This video continues a series on the rules of inference, which are deductively valid argument forms. This video focuses on rules that use if-then statements, what logicians refer to as conditionals. The rules covered here are modus ponens, modus tollens, and hypothetical syllogism.

In symbolic logic, the ⊃ symbol is used to express what is called a material conditional. The material conditional `p ⊃ q`

says that if p is true, then q is true. But the conditional that is expressed here is not one of cause and effect or meaning; it is simply one of relations between truth values. In other words, `p ⊃ q`

is false whenever p is true but q is false, and it is otherwise true. This may seem counterintuitive given how we use if-then statements in English, but it captures enough of the logical essence of conditionals to allow us to use them in formally valid arguments.

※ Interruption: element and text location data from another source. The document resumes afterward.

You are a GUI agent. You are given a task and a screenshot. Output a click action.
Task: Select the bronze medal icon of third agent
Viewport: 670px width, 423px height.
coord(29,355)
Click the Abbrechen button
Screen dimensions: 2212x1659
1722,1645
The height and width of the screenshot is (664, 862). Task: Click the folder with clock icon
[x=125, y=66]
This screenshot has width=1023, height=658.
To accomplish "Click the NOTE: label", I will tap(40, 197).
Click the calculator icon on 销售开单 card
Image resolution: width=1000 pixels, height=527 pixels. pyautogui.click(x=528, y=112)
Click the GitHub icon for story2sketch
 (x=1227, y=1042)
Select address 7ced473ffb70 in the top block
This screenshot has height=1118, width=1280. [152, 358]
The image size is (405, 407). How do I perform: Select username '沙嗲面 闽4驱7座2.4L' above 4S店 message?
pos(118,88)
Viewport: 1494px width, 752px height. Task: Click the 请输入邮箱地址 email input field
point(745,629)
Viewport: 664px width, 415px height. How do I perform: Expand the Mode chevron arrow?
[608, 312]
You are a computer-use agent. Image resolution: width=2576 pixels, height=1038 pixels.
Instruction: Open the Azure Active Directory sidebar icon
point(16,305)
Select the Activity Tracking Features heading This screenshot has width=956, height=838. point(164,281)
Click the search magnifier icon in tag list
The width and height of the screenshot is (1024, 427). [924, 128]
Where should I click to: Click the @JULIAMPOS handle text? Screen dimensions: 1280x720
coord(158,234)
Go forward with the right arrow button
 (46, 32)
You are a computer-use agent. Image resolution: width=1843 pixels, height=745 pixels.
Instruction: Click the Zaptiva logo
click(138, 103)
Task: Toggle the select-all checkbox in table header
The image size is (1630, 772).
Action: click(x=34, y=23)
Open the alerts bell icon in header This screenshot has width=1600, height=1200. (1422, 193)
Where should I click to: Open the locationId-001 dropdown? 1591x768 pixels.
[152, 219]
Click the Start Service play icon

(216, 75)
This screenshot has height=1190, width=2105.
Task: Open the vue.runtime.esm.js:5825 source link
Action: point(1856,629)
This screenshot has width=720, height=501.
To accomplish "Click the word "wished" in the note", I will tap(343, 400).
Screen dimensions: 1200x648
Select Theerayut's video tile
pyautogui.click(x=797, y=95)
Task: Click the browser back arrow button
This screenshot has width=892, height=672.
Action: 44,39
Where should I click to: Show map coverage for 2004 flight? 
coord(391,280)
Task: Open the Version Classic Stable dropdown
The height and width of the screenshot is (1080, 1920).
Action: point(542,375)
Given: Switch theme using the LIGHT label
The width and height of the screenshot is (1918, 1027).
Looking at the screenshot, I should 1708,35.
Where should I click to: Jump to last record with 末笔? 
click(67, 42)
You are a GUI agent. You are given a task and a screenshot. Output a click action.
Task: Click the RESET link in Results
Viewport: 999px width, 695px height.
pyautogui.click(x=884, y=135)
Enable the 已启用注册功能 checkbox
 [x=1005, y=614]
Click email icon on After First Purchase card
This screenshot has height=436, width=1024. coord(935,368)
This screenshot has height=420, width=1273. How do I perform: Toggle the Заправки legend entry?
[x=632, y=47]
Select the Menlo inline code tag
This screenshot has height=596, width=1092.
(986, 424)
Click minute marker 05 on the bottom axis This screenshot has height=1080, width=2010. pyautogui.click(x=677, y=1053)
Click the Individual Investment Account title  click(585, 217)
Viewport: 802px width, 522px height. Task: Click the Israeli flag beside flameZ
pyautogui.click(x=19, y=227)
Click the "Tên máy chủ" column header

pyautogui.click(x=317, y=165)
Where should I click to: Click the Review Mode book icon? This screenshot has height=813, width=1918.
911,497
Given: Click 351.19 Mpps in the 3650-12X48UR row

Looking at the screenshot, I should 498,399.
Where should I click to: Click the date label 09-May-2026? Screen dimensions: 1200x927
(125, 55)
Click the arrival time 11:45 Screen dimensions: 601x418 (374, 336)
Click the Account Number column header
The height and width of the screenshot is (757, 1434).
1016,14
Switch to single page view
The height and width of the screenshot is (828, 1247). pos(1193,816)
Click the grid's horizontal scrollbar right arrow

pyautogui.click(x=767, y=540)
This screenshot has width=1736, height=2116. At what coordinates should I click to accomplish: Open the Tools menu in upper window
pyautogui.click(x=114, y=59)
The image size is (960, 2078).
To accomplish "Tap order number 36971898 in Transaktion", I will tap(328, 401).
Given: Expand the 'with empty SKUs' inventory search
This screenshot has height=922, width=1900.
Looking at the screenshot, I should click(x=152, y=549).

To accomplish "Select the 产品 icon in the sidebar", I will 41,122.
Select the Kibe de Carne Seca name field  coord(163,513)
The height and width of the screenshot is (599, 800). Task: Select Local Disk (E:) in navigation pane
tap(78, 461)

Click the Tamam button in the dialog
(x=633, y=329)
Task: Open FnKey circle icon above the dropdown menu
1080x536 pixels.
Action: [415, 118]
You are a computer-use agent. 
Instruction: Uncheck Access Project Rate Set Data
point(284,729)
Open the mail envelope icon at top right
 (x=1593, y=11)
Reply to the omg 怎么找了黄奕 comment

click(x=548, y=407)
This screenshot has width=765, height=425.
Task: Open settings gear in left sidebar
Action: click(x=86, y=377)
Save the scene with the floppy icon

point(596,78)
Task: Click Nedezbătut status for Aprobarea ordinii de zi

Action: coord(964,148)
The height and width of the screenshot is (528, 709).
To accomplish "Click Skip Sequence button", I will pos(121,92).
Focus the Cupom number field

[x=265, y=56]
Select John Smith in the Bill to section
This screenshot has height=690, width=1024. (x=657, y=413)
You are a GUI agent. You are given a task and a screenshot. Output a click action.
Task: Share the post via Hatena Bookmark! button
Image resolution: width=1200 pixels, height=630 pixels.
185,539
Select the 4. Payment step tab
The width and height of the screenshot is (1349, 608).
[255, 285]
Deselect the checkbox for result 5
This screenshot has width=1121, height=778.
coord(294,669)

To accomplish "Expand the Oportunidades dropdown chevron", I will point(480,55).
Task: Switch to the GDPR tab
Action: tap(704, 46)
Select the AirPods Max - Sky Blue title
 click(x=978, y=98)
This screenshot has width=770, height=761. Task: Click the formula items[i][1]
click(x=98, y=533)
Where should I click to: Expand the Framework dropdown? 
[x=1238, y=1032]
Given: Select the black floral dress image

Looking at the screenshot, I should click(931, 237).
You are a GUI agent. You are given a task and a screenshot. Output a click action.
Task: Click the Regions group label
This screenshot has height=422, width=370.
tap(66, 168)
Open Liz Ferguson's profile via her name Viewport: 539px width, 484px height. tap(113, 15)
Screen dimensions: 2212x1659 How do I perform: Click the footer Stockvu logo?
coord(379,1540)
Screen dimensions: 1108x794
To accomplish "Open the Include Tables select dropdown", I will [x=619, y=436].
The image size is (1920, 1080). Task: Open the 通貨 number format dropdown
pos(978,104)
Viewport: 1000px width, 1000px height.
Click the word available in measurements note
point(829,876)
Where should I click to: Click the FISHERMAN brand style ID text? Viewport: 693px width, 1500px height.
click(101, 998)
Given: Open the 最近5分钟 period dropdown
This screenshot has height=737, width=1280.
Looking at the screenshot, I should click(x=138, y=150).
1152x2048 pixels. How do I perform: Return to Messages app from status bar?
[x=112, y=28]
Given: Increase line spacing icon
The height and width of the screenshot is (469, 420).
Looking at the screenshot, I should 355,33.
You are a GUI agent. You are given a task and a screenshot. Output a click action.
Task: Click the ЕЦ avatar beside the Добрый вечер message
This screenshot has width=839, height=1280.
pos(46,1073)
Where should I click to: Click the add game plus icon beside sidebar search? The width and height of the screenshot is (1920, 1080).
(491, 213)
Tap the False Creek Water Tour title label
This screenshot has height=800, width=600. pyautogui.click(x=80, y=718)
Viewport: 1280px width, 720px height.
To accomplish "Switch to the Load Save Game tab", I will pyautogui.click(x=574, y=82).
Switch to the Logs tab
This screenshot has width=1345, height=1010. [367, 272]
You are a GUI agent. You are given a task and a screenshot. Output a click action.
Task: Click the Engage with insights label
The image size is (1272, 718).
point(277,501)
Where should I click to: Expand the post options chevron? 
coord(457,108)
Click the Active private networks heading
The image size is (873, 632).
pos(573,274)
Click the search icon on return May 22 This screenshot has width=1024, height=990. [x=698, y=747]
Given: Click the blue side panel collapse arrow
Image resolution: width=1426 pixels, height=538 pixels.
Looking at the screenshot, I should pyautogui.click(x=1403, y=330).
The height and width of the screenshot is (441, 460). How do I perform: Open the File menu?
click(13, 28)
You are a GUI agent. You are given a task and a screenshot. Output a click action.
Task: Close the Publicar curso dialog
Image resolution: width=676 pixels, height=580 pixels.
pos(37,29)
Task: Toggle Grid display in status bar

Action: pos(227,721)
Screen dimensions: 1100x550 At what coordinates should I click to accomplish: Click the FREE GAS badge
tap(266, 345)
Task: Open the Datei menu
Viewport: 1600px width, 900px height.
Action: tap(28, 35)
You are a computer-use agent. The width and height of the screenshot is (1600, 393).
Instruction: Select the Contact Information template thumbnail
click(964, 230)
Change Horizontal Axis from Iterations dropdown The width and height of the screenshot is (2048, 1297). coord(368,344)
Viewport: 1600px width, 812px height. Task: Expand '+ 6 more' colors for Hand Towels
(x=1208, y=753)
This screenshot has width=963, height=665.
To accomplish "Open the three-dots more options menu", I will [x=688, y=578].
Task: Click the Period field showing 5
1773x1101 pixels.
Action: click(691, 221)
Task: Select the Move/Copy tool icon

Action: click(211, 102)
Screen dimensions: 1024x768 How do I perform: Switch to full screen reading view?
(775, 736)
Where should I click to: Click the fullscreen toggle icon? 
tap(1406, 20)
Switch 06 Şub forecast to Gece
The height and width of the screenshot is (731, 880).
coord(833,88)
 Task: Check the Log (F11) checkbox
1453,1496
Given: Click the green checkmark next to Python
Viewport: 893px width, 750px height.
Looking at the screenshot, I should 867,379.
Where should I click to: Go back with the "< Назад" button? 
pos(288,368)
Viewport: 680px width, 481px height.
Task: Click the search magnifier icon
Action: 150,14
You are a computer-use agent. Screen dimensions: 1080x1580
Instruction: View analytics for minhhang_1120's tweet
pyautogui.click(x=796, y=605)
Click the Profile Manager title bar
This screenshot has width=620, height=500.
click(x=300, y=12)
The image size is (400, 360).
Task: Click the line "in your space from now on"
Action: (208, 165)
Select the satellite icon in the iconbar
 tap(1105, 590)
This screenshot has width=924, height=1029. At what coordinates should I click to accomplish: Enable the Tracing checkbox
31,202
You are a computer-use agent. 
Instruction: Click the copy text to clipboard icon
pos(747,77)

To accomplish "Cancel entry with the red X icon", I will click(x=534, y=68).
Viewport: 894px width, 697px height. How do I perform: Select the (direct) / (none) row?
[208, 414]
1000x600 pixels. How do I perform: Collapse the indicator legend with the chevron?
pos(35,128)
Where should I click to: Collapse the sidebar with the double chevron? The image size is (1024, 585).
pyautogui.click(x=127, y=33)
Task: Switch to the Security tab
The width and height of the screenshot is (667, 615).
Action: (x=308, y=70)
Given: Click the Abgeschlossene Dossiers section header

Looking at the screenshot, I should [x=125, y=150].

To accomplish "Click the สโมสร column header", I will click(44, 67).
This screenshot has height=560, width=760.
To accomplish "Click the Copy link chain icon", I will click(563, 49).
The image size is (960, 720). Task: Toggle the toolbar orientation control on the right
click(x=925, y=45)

The first proposition in a conditional is called the antecedent, and the second is called the consequent. With the rule of Modus Ponens, we can infer the consequent of a conditional from the conditional and its antecedent.

Modus Ponens

P ⊃ Q

P

∴ Q

The rule of Modus Tollens lets us infer the denial of the antecedent from a conditional and the denial of its consequent.

**Modus Tollens**

P ⊃ Q

~Q

∴ ~P

The rule of Hypothetical Syllogism makes use of the transitive property of conditionals. When the consequent of one conditional matches the antecedent of the other, you can drop out the shared propositions and infer a conditional whose antecedent matches that of one conditional and whose consequent matches that of the other.

Hypothetical Syllogism

P ⊃ Q

Q ⊃ R

∴ P ⊃ R

The video makes use of truth tables to demonstrate the validity of these three argument forms, and it covers them in more depth than this short synopsis has.